Mereka bisa gunakan suara mereka bersama – seperti yang telah mereka lakukan berkali-kali sebelumnya di masa sulit. Baru tahun lalu (sebelum pemilu), CEO JPMorgan Chase Jamie Dimon bicara publik tentang ketimpangan pendapatan. April lalu, ketika tarif diancam, The Business Roundtable angkat bicara – dan berdampak. Tapi sekarang tarifnya nyata… diam saja.

Mereka bisa bilang – keras dan ke dunia sebagai kelompok – bahwa memecat analis nonpartisan yang bertanggung jawab atas data keuangan negara akan membuat tidak mungkin bagi siapa pun untuk percaya bahwa apa pun yang dikatakan pebisnis itu benar.
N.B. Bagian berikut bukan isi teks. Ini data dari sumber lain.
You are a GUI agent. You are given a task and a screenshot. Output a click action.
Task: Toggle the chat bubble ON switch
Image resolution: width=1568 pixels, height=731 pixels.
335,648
Mereks bisa bilang bahwa pebisnis lebih ahli dalam bisnis daripada politisi (bahkan jika politisi itu juga menjalankan bisnis pada saat yang sama) dan bahwa dewan dan pemegang saham sudah punya kewajiban fiduciary untuk lakukan hal yang benar.

Mereka bisa bicara tentang bagaimana siklus tarif kacau ini membuat tidak mungkin untuk anggarkan, rencanakan, atau rekrut ketika mereka tidak tahu biaya mereka dan bahwa sebagai hasilnya, banyak proyeksi keuangan mereka tidak lagi sehat.

Mereka bisa andalkan kekuatan mereka daripada menyerahkannya.

Mereks bisa coba kerja sama – agar mereka tidak kehilangan kekuatan untuk bersaing.

Bagaimanapun, seperti kata penulis terkenal sekali, mereka tidak ada yang bisa hilang kecuali rantai mereka.

Pendapat yang diungkapkan dalam tulisan komentar Fortune.com adalah murni pandangan penulis dan tidak selalu mencerminkan pendapat dan keyakinan Fortune.

Memperkenalkan Fortune Global 500 2025, peringkat pasti perusahaan terbesar di dunia. Jelajahi daftar tahun ini.